Guantánamo
Obamas größte Bürde

Guantánamo wurde zum Symbol für das moralische Versagen der USA. Doch trotz Obamas großer Versprechungen, das Lager zu schließen, existiert es immer noch. Den Wahlkampf verfolgen die Insassen mit besonderem Interesse.

Guantánamo BaySie knien, die Körper gen Mekka gerichtet, die Stirn am Boden. Sechs Männer in einer Reihe, manche in Socken, andere barfuß. Draußen dämmert es. Die struppigen Hügel von Guantánamo Bay färben sich schwarz. Auf der anderen Seite der Insel sitzen Matrosen in weißen Anzügen unterm Sternenbanner, sie feiern den 241. Geburtstag der Navy.

Die Häftlinge in Camp 6 beten. Sie beugen sich vor, richten sich auf, knien sich hin. Es ist der immer gleiche Rhythmus. Fünf Mal am Tag, sieben Tage die Woche.

Tausende Kilometer entfernt tobt der Wahlkampf. Der Republikaner Donald Trump will Präsident werden, er hat versprochen, Guantánamo offen zu lassen, er will Waterboarding zurückbringen und noch viel schlimmere Dinge einführen, so hat er es gesagt.

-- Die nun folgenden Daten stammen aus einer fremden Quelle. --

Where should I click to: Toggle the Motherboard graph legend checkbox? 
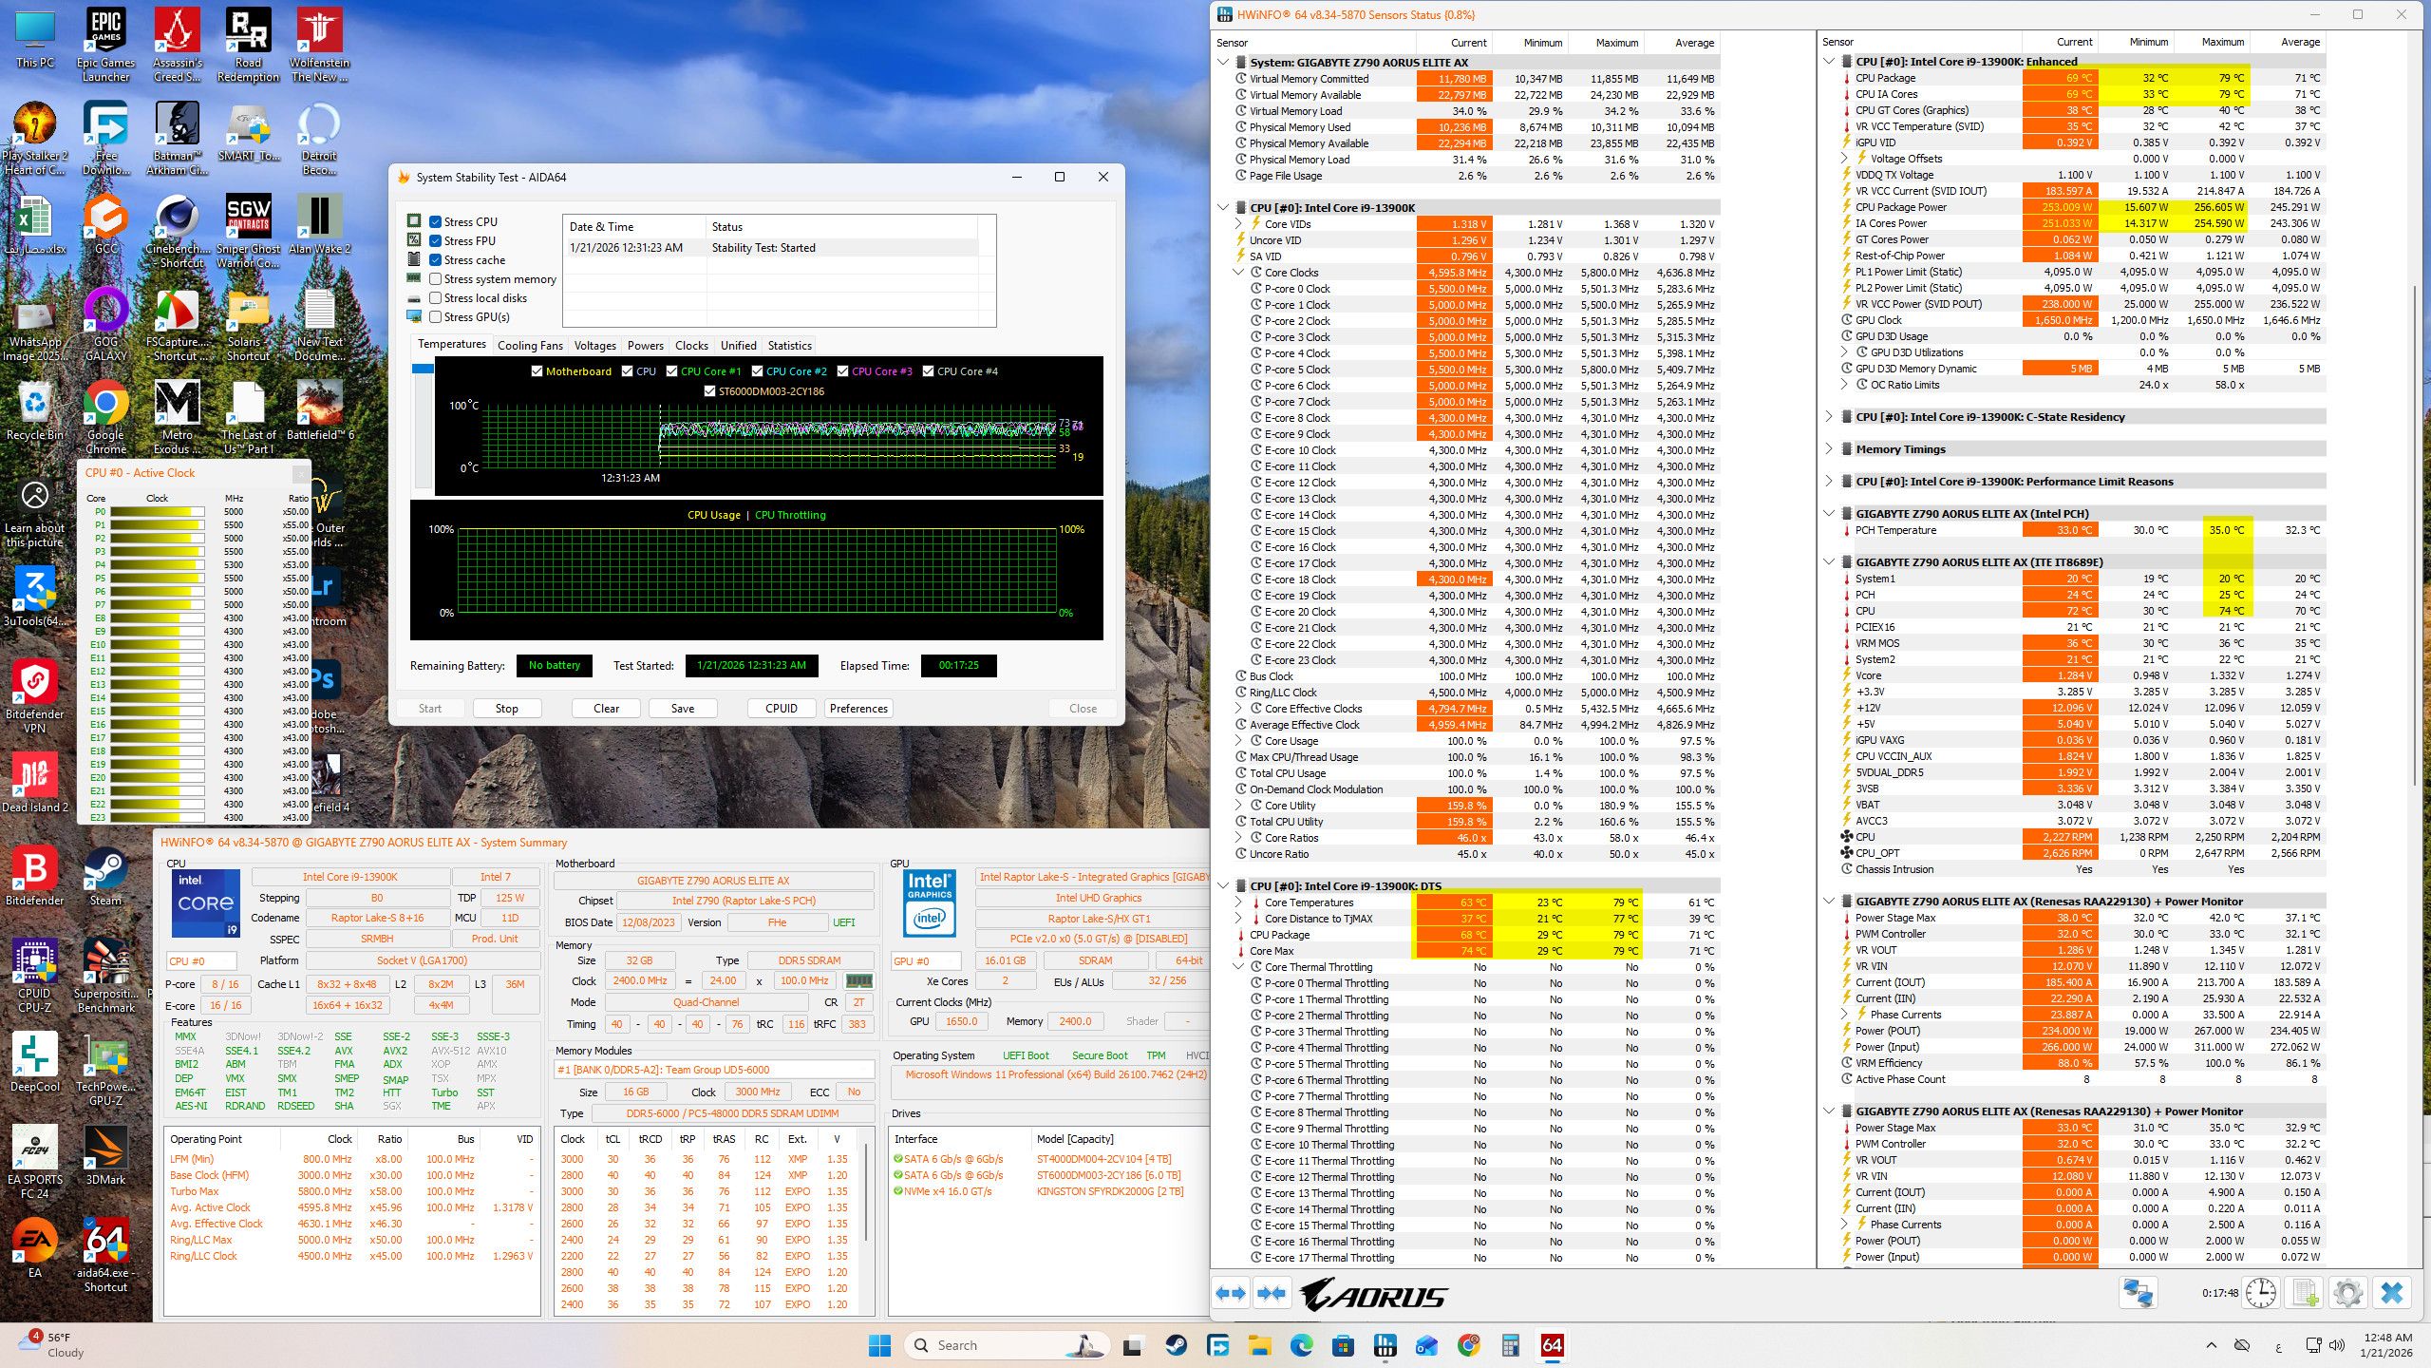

Letztendlich war es aber nur eine Randnotiz. Trump sorgt jede Woche für einen Eklat, die Empörung darüber geht unter im großen Rauschen. Dass da immer noch Männer in einem Lager festgehalten werden, von denen die meisten nie verurteilt wurden, von denen die meisten keine Aussicht auf einen Prozess haben, seit Jahrzehnten, darüber regen sich nur noch wenige Menschen auf.

Das war mal anders. Am 11. Januar 2002, genau vier Monate nach den Anschlägen vom 11. September, kamen die ersten 20 Gefangenen ins Lager. Aus dem Bauch einer kalten Militärmaschine wurden sie in die Hitze Kubas geworfen. Ein Fotograf der Navy hielt fest, wie die Männer in Orange in Drahtgehegen auf dem Boden knien. Die Bilder gingen um die Welt. Guantánamo wurde zum Schandfleck der USA. Ein rechtsfreier Raum auf kubanischer Erde.

14 Jahre später existiert er immer noch. Die Häftlinge wüssten sehr genau, was in der Welt vor sich geht, sagt Zaki, ein Amerikaner mit jordanischen Wurzeln, der als kultureller Berater im Lager arbeitet. In den Zellenblöcken von Camp 6 gibt es Satellitenfernsehen, 50 Sender sind es angeblich. Der Nachrichtenkanal Al Mayadeen zeigte die Fernsehduelle zwischen Trump und Hillary Clinton mit arabischer Übersetzung. „Sie haben alle drei Debatten geschaut“, sagt Zaki. Wie so alles in Guantánamo lässt sich auch dieser Satz nur schwer überprüfen.

Ein Wärter erzählt, dass manche der Insassen angespannt seien. „Sie haben mich nach meiner Meinung gefragt. Was ich glaube, wer gewinnt.“

Als Barack Obama am Abend des 4. November 2008 genügend Stimmen zusammen hatte, um Präsident zu werden, skandierten die Häftlinge in Guantánamo seinen Namen. Er wollte das Lager schließen, das hatte er ein ums andere Mal versprochen. Zwei Tage nach seinem Amtsantritt im Januar 2009 unterzeichnete er einen entsprechenden Erlass. In Guantánamo übersetzten sie ihn. Sie hängten ihn sogar an die Wand. Irgendwann müssen sie die Zettel wieder abgenommen haben.